Samuel Beroud – Beyond the Great Depression. The transformation of international economic policies, 1971-1984 (PhD project)

Samuel Beroud’s Ph.D. project explores the reaction of the governments of the four major Western powers (USA, Federal Republic of Germany, France, the United Kingdom) to the economic crises of the “long 1970s”. Analyzing their bilateral and multilateral discussions in fora such as the Group of Five, the Group of Seven, the OECD and the IMF, his research will show the influence of geopolitical, political and social objectives on the major international and domestic economic decisions during the 1970s. His research will show that the intertwined monetary, energy, economic and financial crises of 1973-1975 fueled the fear among political elites that the scenario of the 1930s was being repeated. Challenging the idea of an ideological turn from “Keynesianism” to “monetarism” and the concept of “neoliberal revolution”, his PhD will show that under US and German leadership, the main Western power primarily attempted to prevent the collapse of the postwar capitalist system and that many decisions leading to the transformation of capitalism had initially a pragmatic and defensive objective, and in several cases emerged as the only solution when major powers could not reach a compromise. To demonstrate this hypothesis, his PhD is based on published and unpublished documents from the national archives and personal papers of the political leaders of the US, Germany, France and the United Kingdom.

G7_Bonn_1978

 

 

 

 

 

G7 meeting in Bonn, 1978. From Left to Right in foreground: Takeo Fukuda, Jimmy Carter, James Callaghan, Pierre Trudeau, Giulio Andreotti, Valery Giscard d’Estaing, Helmut Schmidt.

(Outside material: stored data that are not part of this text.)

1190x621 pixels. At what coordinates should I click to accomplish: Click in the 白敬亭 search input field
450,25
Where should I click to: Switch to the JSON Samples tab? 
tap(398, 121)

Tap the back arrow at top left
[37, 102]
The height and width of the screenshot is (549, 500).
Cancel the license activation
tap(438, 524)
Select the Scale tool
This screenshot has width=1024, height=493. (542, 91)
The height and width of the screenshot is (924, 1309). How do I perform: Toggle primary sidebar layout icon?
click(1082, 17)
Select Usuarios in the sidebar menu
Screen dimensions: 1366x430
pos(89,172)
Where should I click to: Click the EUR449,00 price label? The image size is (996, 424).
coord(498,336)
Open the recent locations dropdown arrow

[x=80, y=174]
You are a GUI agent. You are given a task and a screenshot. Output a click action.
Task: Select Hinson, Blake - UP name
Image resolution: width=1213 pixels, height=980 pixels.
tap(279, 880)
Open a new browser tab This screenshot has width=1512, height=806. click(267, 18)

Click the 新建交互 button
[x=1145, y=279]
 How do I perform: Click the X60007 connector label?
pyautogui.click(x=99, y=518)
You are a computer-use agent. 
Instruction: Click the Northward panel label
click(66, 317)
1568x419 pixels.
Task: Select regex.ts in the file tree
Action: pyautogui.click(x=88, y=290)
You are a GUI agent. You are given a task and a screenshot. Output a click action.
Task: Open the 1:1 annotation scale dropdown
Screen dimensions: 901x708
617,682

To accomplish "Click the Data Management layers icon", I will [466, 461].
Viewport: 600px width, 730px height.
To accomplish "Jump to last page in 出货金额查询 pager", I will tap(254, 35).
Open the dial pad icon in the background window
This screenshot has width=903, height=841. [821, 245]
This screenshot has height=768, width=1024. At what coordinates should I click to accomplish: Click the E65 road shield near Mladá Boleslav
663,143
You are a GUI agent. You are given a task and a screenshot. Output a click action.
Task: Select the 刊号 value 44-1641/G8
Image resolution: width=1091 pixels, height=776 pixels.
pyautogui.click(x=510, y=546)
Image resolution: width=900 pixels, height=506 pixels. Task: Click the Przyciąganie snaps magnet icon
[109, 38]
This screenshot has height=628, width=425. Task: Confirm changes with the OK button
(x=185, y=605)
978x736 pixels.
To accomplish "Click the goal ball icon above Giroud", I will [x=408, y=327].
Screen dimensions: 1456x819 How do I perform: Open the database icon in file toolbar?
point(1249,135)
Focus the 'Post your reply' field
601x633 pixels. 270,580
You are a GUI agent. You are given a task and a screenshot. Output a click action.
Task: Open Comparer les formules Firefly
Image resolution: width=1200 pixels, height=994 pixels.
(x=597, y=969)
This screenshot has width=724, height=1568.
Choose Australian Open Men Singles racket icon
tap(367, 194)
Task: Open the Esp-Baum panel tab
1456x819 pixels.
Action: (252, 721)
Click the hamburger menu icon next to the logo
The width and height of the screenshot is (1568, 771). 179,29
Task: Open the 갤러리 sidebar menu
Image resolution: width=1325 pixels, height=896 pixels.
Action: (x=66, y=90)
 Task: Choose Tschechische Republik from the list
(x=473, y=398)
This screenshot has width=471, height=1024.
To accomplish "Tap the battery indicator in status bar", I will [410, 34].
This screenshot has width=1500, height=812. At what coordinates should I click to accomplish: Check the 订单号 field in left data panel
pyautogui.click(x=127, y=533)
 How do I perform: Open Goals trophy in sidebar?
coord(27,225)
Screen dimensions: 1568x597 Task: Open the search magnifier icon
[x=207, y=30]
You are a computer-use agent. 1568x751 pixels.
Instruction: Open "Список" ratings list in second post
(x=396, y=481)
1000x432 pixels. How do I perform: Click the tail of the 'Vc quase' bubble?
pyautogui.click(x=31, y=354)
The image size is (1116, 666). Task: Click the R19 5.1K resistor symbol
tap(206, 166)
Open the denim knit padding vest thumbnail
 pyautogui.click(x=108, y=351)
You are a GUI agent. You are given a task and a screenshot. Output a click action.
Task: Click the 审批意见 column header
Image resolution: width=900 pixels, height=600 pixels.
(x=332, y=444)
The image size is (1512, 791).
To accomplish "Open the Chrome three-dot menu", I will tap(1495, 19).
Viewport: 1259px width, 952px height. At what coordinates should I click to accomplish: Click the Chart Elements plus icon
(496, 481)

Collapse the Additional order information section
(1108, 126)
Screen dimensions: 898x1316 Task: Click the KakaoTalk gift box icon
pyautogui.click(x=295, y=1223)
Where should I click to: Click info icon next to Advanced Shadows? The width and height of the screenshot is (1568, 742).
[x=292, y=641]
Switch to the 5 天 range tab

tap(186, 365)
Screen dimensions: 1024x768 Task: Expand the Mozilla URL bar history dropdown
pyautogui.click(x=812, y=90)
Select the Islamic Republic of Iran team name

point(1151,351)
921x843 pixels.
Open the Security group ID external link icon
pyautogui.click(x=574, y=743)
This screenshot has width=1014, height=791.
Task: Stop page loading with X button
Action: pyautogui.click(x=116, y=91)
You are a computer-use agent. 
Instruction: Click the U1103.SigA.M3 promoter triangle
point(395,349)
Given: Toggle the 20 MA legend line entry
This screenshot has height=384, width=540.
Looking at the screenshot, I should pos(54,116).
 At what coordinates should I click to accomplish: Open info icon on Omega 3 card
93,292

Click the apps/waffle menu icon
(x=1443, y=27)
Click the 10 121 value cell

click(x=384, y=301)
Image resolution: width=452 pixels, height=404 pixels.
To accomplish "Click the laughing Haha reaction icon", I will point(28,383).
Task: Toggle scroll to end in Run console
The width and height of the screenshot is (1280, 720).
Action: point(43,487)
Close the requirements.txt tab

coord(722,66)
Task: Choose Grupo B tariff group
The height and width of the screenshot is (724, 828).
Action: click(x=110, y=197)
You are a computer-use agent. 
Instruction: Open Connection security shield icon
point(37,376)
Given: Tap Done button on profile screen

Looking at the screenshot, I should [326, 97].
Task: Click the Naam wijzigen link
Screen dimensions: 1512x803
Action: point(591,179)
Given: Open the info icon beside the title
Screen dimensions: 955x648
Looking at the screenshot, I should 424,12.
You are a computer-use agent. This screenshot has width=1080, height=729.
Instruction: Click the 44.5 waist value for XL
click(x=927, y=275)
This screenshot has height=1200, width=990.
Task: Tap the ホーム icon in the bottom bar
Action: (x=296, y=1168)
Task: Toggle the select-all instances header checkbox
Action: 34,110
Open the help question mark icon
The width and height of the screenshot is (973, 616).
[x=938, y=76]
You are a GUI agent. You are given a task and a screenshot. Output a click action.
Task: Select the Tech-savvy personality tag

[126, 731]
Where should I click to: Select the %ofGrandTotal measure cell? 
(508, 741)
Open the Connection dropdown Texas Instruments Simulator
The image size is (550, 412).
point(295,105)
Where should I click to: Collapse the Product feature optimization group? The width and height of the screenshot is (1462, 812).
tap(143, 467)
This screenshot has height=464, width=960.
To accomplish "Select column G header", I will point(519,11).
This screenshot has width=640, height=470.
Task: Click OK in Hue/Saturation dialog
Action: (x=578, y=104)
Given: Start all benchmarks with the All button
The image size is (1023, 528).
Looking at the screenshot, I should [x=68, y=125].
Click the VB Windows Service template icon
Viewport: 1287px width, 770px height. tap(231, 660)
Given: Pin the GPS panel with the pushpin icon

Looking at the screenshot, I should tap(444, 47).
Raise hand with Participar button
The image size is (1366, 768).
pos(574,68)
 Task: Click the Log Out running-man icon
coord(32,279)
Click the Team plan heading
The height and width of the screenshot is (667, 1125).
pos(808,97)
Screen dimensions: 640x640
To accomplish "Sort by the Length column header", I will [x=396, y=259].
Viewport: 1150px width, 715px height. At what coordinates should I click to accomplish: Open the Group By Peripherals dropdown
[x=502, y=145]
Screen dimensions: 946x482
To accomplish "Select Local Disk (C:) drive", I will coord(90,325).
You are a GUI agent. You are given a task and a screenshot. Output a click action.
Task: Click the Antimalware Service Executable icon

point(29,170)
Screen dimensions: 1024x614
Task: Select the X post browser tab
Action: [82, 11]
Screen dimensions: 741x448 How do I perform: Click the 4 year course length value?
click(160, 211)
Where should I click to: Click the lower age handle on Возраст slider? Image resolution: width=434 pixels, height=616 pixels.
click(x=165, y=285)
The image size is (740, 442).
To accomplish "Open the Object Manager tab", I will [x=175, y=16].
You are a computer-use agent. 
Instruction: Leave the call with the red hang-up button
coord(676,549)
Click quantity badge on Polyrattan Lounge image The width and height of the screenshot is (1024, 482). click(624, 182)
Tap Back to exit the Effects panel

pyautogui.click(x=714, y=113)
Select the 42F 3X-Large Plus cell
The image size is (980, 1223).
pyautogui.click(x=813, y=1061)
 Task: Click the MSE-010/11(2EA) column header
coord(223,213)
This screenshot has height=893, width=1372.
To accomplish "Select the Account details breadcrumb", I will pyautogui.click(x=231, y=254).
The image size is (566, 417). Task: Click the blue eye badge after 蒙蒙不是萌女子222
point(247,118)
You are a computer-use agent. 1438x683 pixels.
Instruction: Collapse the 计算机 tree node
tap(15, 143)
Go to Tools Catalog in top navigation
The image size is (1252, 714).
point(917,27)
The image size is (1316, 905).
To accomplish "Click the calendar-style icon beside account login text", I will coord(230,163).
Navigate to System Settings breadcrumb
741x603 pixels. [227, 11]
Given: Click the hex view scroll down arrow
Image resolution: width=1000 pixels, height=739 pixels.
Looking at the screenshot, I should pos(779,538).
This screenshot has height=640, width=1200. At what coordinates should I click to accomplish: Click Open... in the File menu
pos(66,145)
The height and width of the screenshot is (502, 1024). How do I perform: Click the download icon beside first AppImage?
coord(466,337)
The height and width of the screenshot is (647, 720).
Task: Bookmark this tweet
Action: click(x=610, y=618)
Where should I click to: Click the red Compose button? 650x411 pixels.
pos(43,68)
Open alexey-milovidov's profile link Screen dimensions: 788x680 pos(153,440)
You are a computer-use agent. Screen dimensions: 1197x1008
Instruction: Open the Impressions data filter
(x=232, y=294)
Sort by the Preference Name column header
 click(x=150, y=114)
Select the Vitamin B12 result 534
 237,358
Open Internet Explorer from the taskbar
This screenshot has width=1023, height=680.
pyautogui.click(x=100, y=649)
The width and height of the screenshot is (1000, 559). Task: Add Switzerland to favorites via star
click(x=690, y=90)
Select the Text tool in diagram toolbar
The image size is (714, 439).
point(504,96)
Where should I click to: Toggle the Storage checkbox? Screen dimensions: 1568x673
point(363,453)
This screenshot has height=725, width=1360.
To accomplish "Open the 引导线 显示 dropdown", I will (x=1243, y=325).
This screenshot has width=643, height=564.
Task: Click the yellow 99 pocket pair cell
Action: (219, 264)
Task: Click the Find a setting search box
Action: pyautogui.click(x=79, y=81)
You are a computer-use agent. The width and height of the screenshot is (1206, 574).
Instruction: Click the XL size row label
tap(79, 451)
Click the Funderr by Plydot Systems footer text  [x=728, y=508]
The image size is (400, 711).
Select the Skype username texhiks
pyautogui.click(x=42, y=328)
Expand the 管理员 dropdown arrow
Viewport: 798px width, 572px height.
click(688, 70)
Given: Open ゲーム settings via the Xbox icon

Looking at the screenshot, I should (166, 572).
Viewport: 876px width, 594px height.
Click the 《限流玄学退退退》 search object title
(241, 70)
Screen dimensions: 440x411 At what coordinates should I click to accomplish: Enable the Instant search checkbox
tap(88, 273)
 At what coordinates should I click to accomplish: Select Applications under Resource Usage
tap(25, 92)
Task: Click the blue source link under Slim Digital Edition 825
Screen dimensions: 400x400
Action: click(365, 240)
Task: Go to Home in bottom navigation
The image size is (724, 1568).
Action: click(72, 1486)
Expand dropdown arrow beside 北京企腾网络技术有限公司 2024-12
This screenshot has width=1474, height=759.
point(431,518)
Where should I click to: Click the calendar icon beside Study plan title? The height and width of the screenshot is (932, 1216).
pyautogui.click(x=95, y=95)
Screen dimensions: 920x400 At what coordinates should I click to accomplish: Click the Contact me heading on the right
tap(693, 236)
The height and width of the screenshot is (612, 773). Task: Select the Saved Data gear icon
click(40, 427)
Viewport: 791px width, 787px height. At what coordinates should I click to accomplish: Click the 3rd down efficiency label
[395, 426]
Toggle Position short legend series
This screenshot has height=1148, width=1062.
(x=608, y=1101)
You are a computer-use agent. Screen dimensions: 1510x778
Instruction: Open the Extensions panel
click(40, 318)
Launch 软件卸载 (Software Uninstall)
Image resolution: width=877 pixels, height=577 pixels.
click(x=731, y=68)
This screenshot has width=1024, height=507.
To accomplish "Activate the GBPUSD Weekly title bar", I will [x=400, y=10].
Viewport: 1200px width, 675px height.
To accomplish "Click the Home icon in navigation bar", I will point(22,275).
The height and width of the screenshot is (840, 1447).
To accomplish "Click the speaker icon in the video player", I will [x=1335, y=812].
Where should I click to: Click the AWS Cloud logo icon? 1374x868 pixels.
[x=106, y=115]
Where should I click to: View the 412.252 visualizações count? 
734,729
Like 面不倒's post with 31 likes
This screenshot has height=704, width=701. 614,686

Provisional table of contents

Part I: Capitalism in Crisis: the specter of the 1930s

Chapter 1:       Forgetting the lessons of the past: using crisis as a lever, 1971-1973
Chapter 2:        Protecting the Free World and the free market: the Western reaction to the first oil shock, 1973-1974
Chapter 3:       The prevention of a depression: the rise of summit economic diplomacy. 1974-1975

Part II: Surpassing the Crisis: the era of New Realism

Chapter 4:       The stabilization of Europe: Germany as model, 1976.
Chapter 5:       Locomotives on different tracks, 1977.
Chapter 6:       Collective management of interdependence: the Pyrrhic victory of the Bonn summit, 1978

Part III: Beyond the Great Depression: New tools to combat a new crisis.

Chapter 7:       The first oil shock as a lesson. The international fight against inflation, 1979-1980
Chapter 8:       Reaganomics and the collapse of economic cooperation, 1981-1983
Chapter 9:       A new international consensus. 1984-2008?